Suffer the Little Children by Tamara Starblanket

Suffer the Little Children by Tamara Starblanket

Author:Tamara Starblanket
Language: eng
Format: epub
Publisher: Clarity Press
Published: 2018-03-15T00:00:00+00:00


Separating Rhetoric from Reality

The word game the state utilizes to separate its conduct from the horrific truth is imperative to absolving itself of criminal responsibility. The state and society, characteristic of domination, theft of our lands and our territories, and the forcible removal of our children, engage in denial by invoking benign rhetoric. With respect to the residential school, Chrisjohn, et al. explain “the [s] tandard account…disposes neatly of all problems associated with Indian residential schooling.”52 While Canada has been involved in “official, longstanding continuing policy”53 of genocide, there has also been a longstanding use of myths, “rhetoric” or “euphemisms” that convey the residential schools as less than genocide.54 Euphemisms conceal from the public at large that the act of forcibly transferring Indigenous children from one group to another, with the intended destruction of that group, is an act of genocide in international law. Statements such as “inadequately fed” show the reality of the serious bodily and mental harm experienced in the residential schools system through the classification of forced starvation. Concealing actuality through words even as the subject is discussed with apparent openness is one of the ways the oppressor upholds and can maintain its continued and on-going genocide against our Nations.
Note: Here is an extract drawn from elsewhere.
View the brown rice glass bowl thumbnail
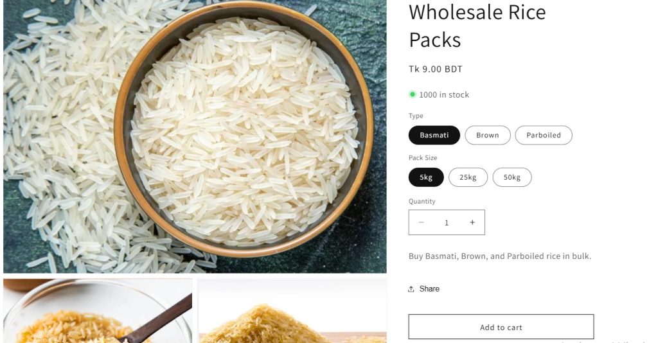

The forcible transfer of Indigenous children is not merely “profoundly negative,” and therefore “wrong,” as Prime Minister Harper so blandly put it in his apology to former residential school students. “Wrong” is a far cry from “criminal,” which, unlike “wrong,” implies the possibility of legal recourse and remedy, or indeed should raise questions as to why there has been—can be—none. Terms that characterize the harm as an “assault,” “neglect,” or “abuse” do not capture the reality experienced by Indigenous children in the residential institutions.55 “Words have a history,” as Steven Newcomb observes. “Words from the past have the ability to colonize the present. Words shape and create reality.”56 Genocide is occluded by the use of words such as causing the “woeful mistreatment, neglect and abuse of many children”57 when the woeful mistreatment is more accurately depicted as torture, starvation, disease, forced labour, and endemic sexual predation.58 The term neglect implies that what happened was not even an action to which intent might be adduced, but a non-action, reinforcing the notion that it was accidental or not intended. Neglect projects a euphemistic inversion of the intent to destroy the Original Nations (national identities) by forcibly taking Indigenous children which is accurately termed in the UNGC as an act of genocide.

Similarly, terming the harm intended as based on the objective of assimilation59 rather than what the residential institutions were designed for—which was to disassemble or destroy Indigenous Nations as such—also minimizes the destruction experienced by Indigenous children. As Venne explains “[g]enocide is genocide, no matter what form it takes and no matter what you call it.”60 Calling an apple an orange will never make an apple an orange. So terming genocide as assimilation will never change the reality experienced by children and the effort to destroy national groups, meaning Indigenous Nations.